Immunological Study Provides New Insights into Post-Pandemic Return of Respiratory Viruses | Newsroom

COVID-19 prevention methods such as masking and social distancing also suppressed the circulation of common respiratory diseases, leaving young children lacking immunity to pathogens they otherwise would have been exposed to, a new multi-center clinical research study reveals. The investigators say their findings help explain the large post-pandemic rebound in these diseases and enable more accurate predictions for the future.

The study, published Aug. 6 in The Lancet Infectious Diseases and funded by the National Institutes of Health, followed 174 children under the age of 10 from 2022-2023 across four academic medical centers across the country: Weill Cornell Medicine; University of Colorado Anschutz Medical Campus and Children’s Hospital Colorado; University of North Carolina; and the University of Alabama at Birmingham. Through repeat blood sampling and respiratory sampling during illness, the investigators gauged the children’s level of immunity to many common and emerging respiratory viruses, such as RSV, influenza and enterovirus D68 (EV-D68), which can cause the polio-like illness acute flaccid myelitis.

The findings, among the first from the National Institutes of Health’s PREMISE (Pandemic Response Repository through Microbial and Immune Surveillance and Epidemiology) Program, showed that most young children lacked immunity to many normal respiratory viruses during the pandemic, suggesting they had not been exposed, as they typically would have, due to prevention measures in place. Enrolled children received routine medical care while participating in the observational study. Following the lifting of pandemic measures, the level of immunity rose across all pathogens studied, reflective of the unprecedented widespread resurgence of these viruses in children post-pandemic.

Dr. Perdita Permaul

“PREMISE is a one-of-a-kind study as we followed very young children, with their parents’ consent, over a year for longitudinal sample collection, affording us the unique opportunity to assess immunity due to primary infection, re-exposure and even vaccination, during a time when mask requirements and other non-pharmaceutical interventions were lifted,” said co-first author Dr.

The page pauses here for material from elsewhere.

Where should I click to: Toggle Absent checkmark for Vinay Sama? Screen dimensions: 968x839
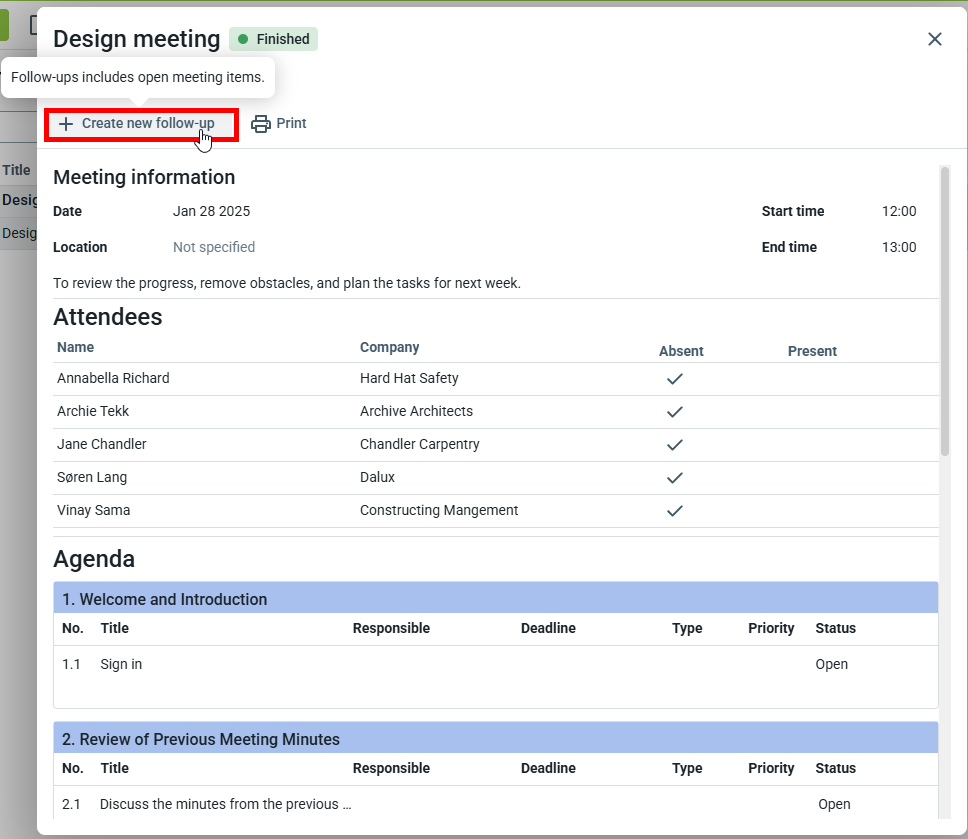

Perdita Permaul, section chief of pediatric allergy and immunology, associate professor of clinical pediatrics and trial principal investigator at Weill Cornell Medicine.

The data allowed experts to recreate past circulation patterns and model predictions for future outbreaks with greater accuracy and precision. They showed that PREMISE data from 2022-23 could be used to accurately predict the subsequent wave of disease of the emerging pathogen EV-D68 that occurred in 2024.

“Findings from our study successfully demonstrate the utility of longitudinal immunologic surveillance in children, particularly young, immunologically naïve unexposed children, to help model the behavior of endemic viruses,” said Dr. Permaul, who is also an Englander Clinical Scholar at Weill Cornell Medicine and a pediatric allergist and immunologist at NewYork-Presbyterian Komansky Children’s Hospital of Children’s Hospital of New York.

Investigators have so far evaluated nearly 1,000 children through PREMISE, based at NIH’s Vaccine Research Center, providing a treasure-trove of sampling and data that can be used to learn which parts of viruses the human immune system attacks to develop immunity. This information may enable teams to better design new antibody treatments and effective vaccines to mimic this response.

“This approach allows for the rapid development of vaccine and monoclonal antibody therapeutics for pathogens of interest in children,” Dr. Permaul said. “Future analysis of blood samples collected from almost 1,000 children enrolled in PREMISE includes pathogen-specific T and B cell responses. Longitudinal immune surveillance in young children is an important tool for informing public health planning, assessing the effectiveness of pharmacologic and non-pharmacological interventions, developing ‘on the shelf’ therapeutics and mitigating overall disease burden.”

This study is fully funded by a subcontract with Frederick National Laboratory for Cancer Research (FNLCR), currently operated by Leidos Biomedical Research, Inc. through Agreement 21X192QT1. FNLCR funding was provided by the NIH Vaccine Research Center. The total project funding is $7.98 million over five years.  No financing for this project is supplied by nongovernmental sources.

A version of this story first appeared on Children’s Hospital Colorado’s Newsroom.